Corals are colonies of small marine invertebrates, and it is their calcium carbonate exoskeletons that form the distinctive structures weknow as coral reefs. These are made from proteins secreted by the living coral organisms in a process called biomineralization. However, the exact structures and mechanisms involved were unknown.

Researchers at the Rutgers Institute of Marine and Coastal Sciences aimed to solve this mystery by studying the genomes of corals. They were able to identify four unique genes, which coded for proteins called CARPs (coral acid-rich proteins). These could then be purified and analysed to understand their structure and properties. The researchers also showed that, at least in an ‘artificial seawater’ environment created in the lab, the CARPs catalysed the formation of calcium carbonate crystals. From these results they were able to propose hypotheses about exactly how the structural elements of the protein cause formation of the particular crystallisation patterns characteristic of coral growth. Similar genes were also found in the genomes of other biomineralizing species, suggesting that there is a common mechanism emerging from the species’ shared evolutionary history.

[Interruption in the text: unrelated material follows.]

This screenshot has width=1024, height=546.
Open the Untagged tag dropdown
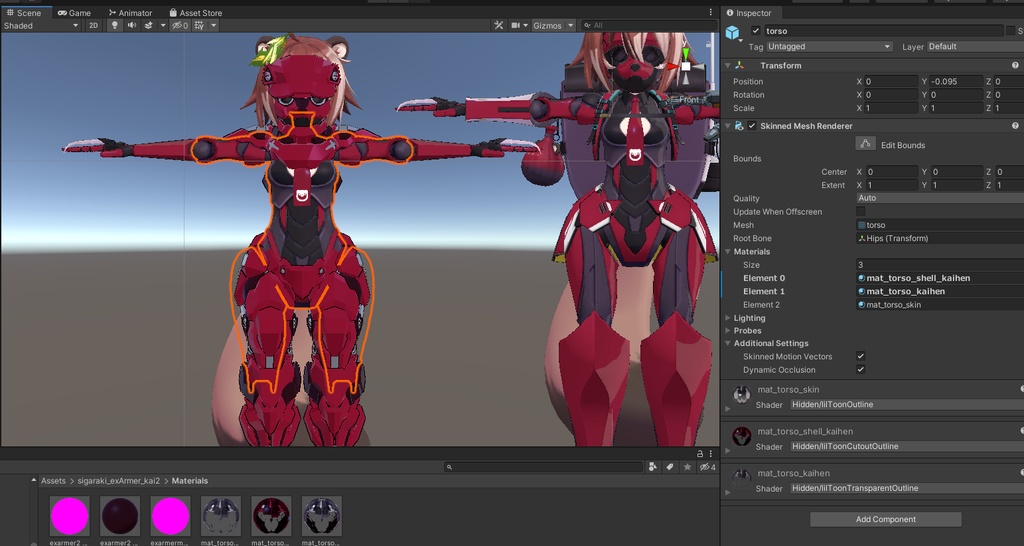tap(829, 47)
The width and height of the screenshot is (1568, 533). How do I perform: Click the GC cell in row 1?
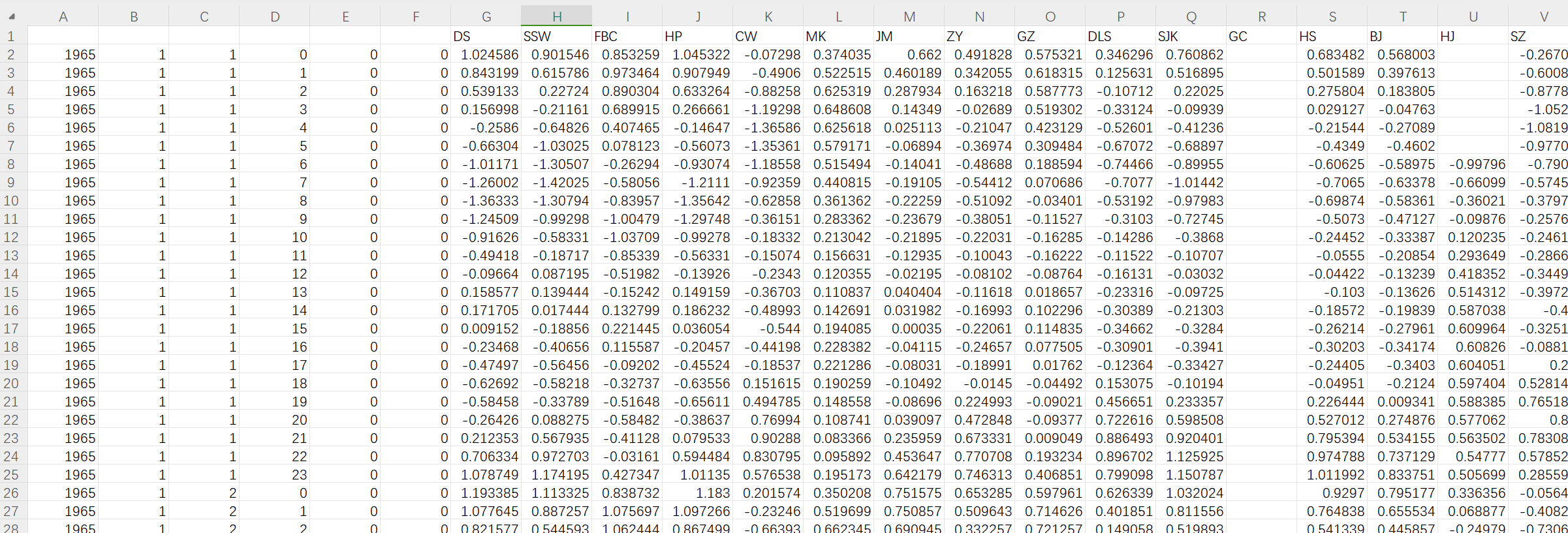click(1261, 37)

The artificial seawater experiments also allowed the researchers to simulate different scenarios, e.g. what would happen if seawater became significantly more acidic – the expected outcome of climate change and increased atmospheric carbon dioxide. Encouragingly, it appears that the proteins are relatively robust and able to withstand changes in acidity, suggesting that corals might in fact be able to adapt to changing conditions in the future. Of course acidity is only part of the story: we still have rising temperatures and ocean pollution to worry about, and Tali Mass, the lead author of the published findings, warns that we should not become complacent.

Additionally, the researchers suggest a practical application for the findings – that an improved understanding of how corals construct their reefs could helpus devise methods to manufacture novel biomaterials ourselves. Coral-derived materials currently have applications from road surfacing to bone grafts, and understanding the mechanisms of production better may allow us to design and customise materials according to our requirements, just as corals have been doing for over 100 million years.

DOI: 10.1016/j.cub.2013.05.007